Segment Open

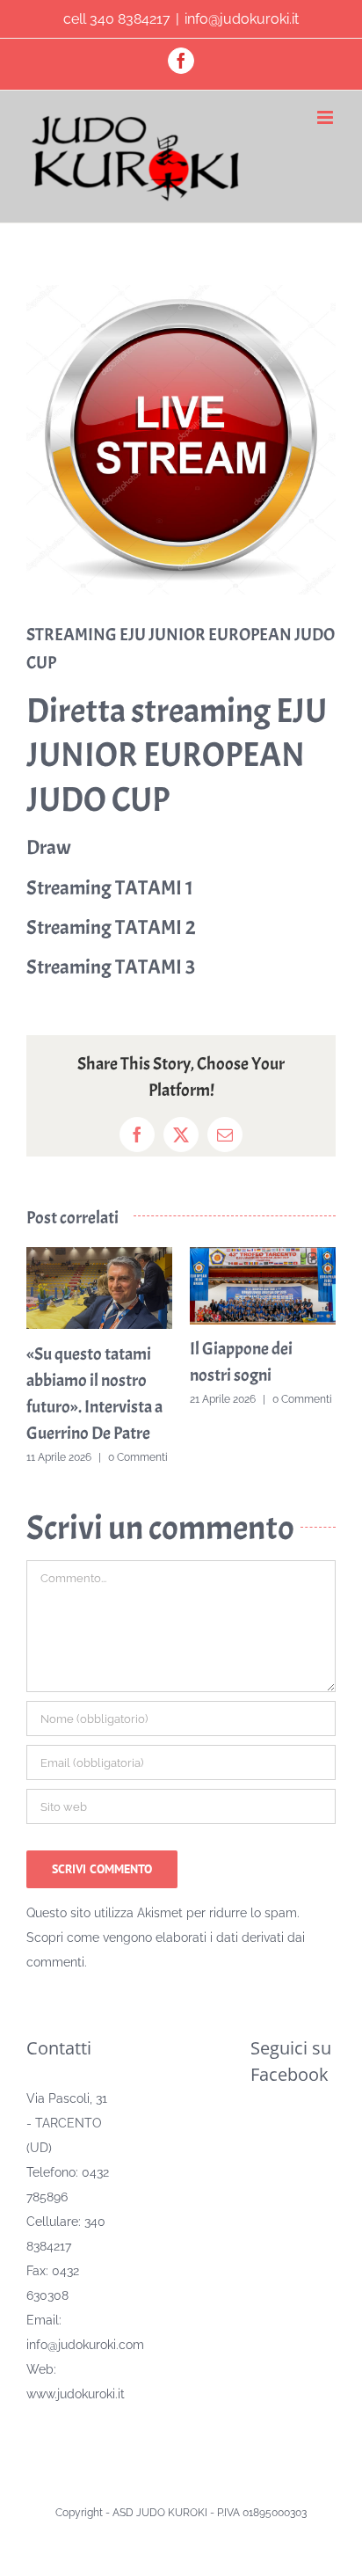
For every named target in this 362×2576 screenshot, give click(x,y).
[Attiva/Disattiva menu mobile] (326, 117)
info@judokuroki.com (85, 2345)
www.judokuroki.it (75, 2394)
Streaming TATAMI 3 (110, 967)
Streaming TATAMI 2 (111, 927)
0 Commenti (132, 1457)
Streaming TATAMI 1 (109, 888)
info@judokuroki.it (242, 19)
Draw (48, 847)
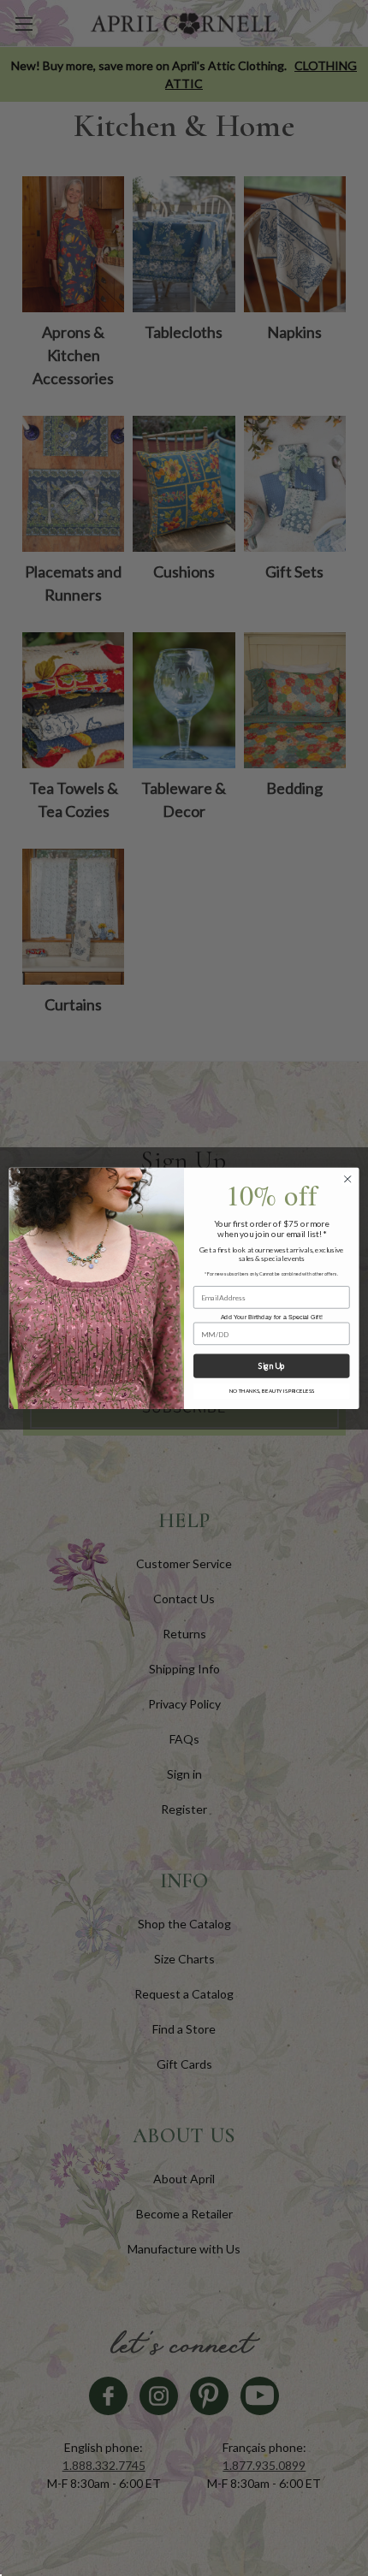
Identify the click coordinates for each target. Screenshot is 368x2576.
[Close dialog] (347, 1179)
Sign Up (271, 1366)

Segment Closed

◆ Problem ◆
From the first line to the last, repeat the records exactly and skip the pictures.

◆ Answer box ◆
For every named target in this 362×2576 screenshot, give click(x,y).
[Attiva/Disattiva menu mobile] (326, 117)
info@judokuroki.com (85, 2345)
www.judokuroki.it (75, 2394)
Streaming TATAMI 3 (110, 967)
Streaming TATAMI 2 (111, 927)
0 Commenti (132, 1457)
Streaming TATAMI 1 (109, 888)
info@judokuroki.it (242, 19)
Draw (48, 847)
Identify the click coordinates for each target. Screenshot is 368x2576.
[Close dialog] (347, 1179)
Sign Up (271, 1366)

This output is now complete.